• [The problem]
If an entry below holds a picture, skip the picture and copy everything else exactly.

- Opening Delimiter -

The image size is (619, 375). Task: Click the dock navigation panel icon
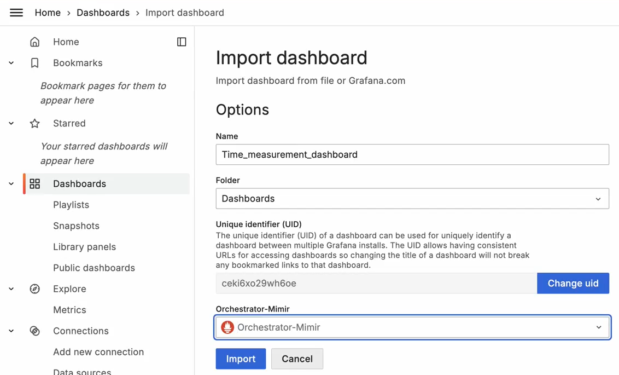(x=182, y=42)
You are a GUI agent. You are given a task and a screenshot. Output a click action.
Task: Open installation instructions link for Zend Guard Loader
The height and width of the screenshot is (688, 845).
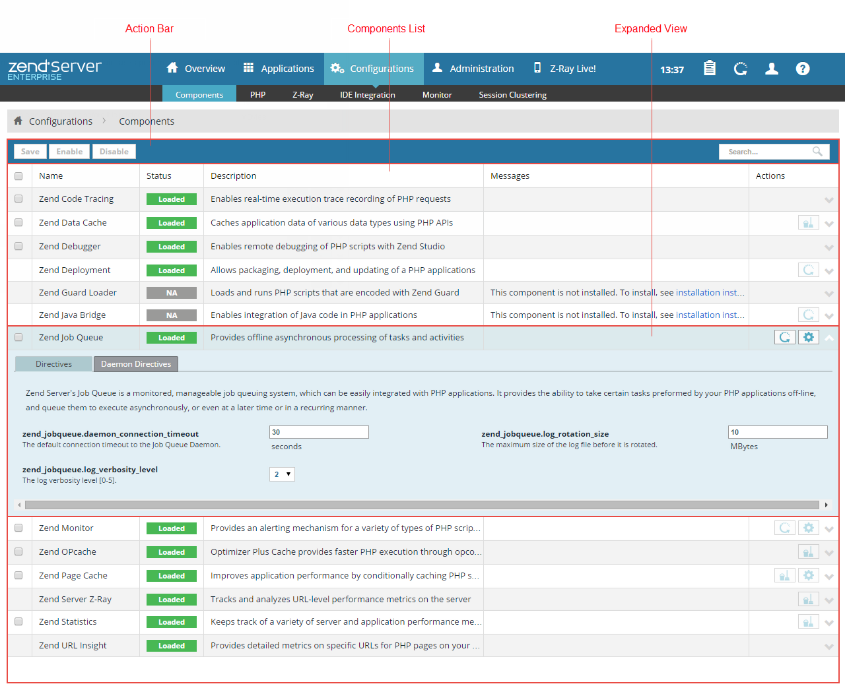(709, 292)
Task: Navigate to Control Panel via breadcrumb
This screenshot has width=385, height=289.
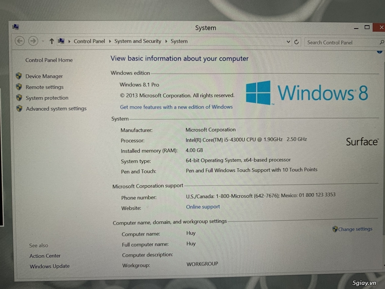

- Closing Delimiter -

• [Task answer]
The image size is (619, 375). Task: Click the dock navigation panel icon
(x=182, y=42)
You are a GUI agent. You are given a task and a screenshot. Output a click action.
Task: Open installation instructions link for Zend Guard Loader
The height and width of the screenshot is (688, 845).
(709, 292)
Task: Navigate to Control Panel via breadcrumb
This screenshot has width=385, height=289.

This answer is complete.